Tea App leak: The women-only dating advice app founded by Sean Cook was hacked by a user platform 4chan. ‘Tea’, the anonymous community of users, faced a major data breach where more than 72,000 user verification selfies were leaked. Posts across social media gave access to the private images used during sign-up, which contained sensitive information like government IDs.
The viral app’s safety warning read “During the registration process, users are required to submit a selfie photo for verification purposes. This photo is securely processed and stored only temporarily and will be deleted immediately following the completion of the verification process,” leaving netizens devastated.
The Tea app has been hacked, and you can go download 59.3 gigabytes of user selfies right now.
The hack is real. A picture from someone I know who signed up just to see what was on there was in it.
This was an obviously vibe-coded app and was bound to be insecure. pic.twitter.com/yrUxW1cFZc
— Crémieux (@cremieuxrecueil) July 25, 2025
Tea app responds
As a response to the Tea app leak, the breach founder Sean Cook said that the Tea app hacker gained “authorised access” to one of their system, which might have led to the lapse. While a formal investigation has been launched into the matter, users claim that the breach could have been caused by poor Firebase configuration of the Tea app.

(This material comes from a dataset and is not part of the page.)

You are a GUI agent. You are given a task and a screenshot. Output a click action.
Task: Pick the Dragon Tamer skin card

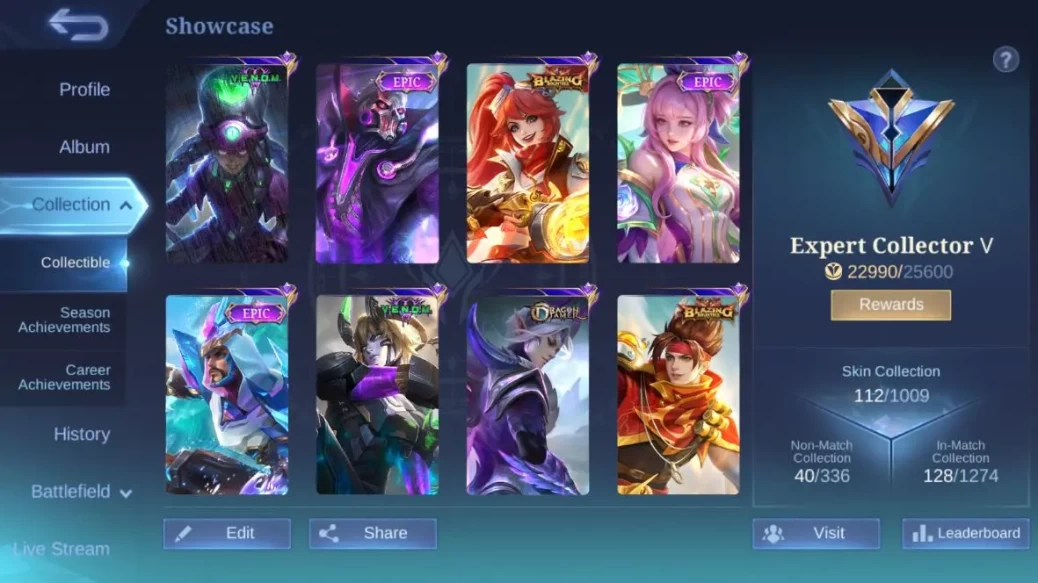tap(527, 394)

Claiming safety and anonymity, this breach sparked outrage over the claims made by the viral app. Netizens did not spare the app’s developers. One pointed out, “that’s a lawsuit right there because it turns out that they stored it all in an open database that was exposed to the internet. Anybody with the URL could access it. There was absolutely no security on it.”
Was it even a ‘hack’?
Tech experts gathered to analyse what went wrong, arguing that it wasn’t truly a hack if the data had been publicly accessible. With over 60 GB of information leaked, users’ locations were also exposed because the metadata hadn’t been stripped out. As a result, anyone with access to the files could potentially track the women who had signed up for the app.
The leak has also triggered a debate on misandry and how this app was promoting “slandering men” under the mask of “community”. Moreover, netizens speculate a “major lawsuit” coming towards the app’s founder.
Finding similarities to the apps that existed earlier, a user remarked, “DontDateHimGirl in 2005 Lulu in 2015 and now Tea in 2025? So… I guess we just keep making this app every ten years and wait for it to blow up?”
Overall, netizens blamed the “lazy developers” for the app’s data breach as sensitive data including government identities and geolocations ended up online. Ending with a teachable moment, a user posted, “I think this is a good lesson and reminder that vibe coding is cool and all, but not everyone should be making apps, especially if they do not understand security. I hope this is a lesson for the future.”